## [Data supplied]

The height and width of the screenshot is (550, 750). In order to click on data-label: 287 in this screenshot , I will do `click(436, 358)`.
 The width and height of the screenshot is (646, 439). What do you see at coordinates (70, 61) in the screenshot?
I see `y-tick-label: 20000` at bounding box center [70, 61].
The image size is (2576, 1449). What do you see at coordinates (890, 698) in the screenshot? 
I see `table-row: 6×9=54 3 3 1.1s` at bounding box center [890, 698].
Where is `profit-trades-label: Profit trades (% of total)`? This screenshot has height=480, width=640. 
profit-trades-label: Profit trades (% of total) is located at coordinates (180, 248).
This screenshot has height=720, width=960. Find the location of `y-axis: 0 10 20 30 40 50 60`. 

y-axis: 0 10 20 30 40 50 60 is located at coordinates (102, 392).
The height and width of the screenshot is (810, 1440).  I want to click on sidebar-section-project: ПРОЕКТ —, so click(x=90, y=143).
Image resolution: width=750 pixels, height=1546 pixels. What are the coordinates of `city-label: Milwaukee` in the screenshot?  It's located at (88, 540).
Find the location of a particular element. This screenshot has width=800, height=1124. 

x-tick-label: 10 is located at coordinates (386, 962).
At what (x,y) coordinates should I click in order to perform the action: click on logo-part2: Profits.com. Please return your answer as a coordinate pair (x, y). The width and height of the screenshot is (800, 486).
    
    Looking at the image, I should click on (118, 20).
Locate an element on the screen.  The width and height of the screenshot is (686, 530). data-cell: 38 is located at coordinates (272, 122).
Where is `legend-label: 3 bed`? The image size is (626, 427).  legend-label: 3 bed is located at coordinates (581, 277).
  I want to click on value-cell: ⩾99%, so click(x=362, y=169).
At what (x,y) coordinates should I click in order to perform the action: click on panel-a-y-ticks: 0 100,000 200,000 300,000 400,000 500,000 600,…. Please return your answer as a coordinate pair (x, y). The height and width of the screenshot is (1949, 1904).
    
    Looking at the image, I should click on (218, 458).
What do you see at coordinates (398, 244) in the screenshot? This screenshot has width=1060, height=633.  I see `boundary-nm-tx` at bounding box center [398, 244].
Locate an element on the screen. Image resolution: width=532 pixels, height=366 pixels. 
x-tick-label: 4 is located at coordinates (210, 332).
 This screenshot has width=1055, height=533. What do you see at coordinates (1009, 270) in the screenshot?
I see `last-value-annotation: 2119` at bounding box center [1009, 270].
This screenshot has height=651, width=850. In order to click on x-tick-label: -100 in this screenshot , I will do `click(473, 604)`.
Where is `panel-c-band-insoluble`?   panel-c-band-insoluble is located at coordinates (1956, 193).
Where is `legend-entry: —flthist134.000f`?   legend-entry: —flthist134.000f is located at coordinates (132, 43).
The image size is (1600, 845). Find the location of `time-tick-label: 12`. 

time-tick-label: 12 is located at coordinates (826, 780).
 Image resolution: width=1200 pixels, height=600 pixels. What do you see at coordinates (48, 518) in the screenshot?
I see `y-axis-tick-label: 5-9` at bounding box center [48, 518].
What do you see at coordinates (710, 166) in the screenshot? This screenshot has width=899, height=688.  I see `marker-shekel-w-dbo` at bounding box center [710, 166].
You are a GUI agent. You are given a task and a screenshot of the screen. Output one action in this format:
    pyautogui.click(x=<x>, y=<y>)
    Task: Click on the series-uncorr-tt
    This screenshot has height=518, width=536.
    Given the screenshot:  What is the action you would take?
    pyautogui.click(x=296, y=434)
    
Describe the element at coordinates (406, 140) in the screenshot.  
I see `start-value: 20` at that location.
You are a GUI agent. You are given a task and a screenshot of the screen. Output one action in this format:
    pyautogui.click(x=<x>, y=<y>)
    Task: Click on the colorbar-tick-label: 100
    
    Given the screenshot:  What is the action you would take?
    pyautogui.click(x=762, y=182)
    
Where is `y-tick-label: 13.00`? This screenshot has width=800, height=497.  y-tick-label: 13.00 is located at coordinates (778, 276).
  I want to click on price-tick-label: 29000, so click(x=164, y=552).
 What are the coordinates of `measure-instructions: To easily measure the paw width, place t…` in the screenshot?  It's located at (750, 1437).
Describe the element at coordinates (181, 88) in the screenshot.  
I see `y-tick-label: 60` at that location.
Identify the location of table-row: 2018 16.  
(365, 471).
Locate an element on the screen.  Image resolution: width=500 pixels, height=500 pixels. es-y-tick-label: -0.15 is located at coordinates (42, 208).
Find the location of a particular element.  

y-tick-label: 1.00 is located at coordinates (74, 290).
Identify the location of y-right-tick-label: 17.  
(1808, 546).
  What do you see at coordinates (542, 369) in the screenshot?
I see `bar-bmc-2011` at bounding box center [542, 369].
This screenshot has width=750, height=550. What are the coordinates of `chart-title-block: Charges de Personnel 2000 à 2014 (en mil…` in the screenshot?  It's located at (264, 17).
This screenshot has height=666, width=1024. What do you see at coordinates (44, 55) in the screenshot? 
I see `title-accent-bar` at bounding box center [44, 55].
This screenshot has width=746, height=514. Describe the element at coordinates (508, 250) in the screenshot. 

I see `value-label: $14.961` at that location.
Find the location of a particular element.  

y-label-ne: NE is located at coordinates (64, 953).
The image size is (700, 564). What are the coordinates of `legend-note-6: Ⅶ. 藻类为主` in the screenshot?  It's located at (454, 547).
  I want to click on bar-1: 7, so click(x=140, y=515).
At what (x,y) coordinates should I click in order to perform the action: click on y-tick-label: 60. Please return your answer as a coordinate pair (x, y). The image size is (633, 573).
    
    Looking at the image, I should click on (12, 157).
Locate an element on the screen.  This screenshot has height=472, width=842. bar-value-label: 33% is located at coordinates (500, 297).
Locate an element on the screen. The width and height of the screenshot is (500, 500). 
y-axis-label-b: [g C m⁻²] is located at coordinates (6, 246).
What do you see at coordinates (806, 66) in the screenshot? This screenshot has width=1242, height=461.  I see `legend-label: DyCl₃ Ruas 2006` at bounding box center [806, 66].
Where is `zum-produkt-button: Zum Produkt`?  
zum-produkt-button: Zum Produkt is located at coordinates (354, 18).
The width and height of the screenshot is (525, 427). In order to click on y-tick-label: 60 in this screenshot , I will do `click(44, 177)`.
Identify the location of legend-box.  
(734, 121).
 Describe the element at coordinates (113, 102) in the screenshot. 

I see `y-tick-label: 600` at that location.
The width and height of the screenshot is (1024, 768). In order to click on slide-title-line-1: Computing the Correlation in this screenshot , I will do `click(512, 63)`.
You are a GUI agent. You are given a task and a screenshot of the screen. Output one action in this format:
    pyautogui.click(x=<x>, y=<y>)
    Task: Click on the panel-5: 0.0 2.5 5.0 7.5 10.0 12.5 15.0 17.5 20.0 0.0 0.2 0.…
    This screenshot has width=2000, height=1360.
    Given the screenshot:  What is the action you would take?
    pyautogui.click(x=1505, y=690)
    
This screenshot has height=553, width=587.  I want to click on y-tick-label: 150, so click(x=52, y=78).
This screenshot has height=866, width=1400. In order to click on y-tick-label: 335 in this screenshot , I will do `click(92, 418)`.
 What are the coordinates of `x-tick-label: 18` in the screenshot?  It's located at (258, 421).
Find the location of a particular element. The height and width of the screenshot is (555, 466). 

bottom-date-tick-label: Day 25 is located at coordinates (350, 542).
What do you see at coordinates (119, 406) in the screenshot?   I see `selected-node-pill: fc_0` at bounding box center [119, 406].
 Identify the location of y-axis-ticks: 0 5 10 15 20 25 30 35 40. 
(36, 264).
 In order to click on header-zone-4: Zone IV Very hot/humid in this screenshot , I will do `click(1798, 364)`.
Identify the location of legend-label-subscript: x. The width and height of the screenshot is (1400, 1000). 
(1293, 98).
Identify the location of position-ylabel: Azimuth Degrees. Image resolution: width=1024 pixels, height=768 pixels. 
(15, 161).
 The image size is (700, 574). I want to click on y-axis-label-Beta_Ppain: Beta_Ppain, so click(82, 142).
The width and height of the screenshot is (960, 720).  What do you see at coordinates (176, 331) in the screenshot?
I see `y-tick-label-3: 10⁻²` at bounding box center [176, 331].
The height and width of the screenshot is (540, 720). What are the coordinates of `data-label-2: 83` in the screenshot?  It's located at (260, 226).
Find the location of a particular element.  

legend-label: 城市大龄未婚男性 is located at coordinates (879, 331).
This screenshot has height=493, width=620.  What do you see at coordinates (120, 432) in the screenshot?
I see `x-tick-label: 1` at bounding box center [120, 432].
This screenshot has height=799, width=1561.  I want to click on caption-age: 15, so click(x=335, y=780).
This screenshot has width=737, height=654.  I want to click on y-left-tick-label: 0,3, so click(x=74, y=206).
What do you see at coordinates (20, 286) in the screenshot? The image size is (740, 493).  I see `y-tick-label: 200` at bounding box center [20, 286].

## [Description of the task]
Rewrite the lines of the material as a numbered list, starting with the line containing "This screenshot has height=493, width=620." and going on through the end of the material, with any blank lines left out.

## [Output]
1. This screenshot has height=493, width=620.  What do you see at coordinates (120, 432) in the screenshot?
2. I see `x-tick-label: 1` at bounding box center [120, 432].
3. This screenshot has height=799, width=1561.  I want to click on caption-age: 15, so click(x=335, y=780).
4. This screenshot has width=737, height=654.  I want to click on y-left-tick-label: 0,3, so click(x=74, y=206).
5. What do you see at coordinates (20, 286) in the screenshot? The image size is (740, 493).  I see `y-tick-label: 200` at bounding box center [20, 286].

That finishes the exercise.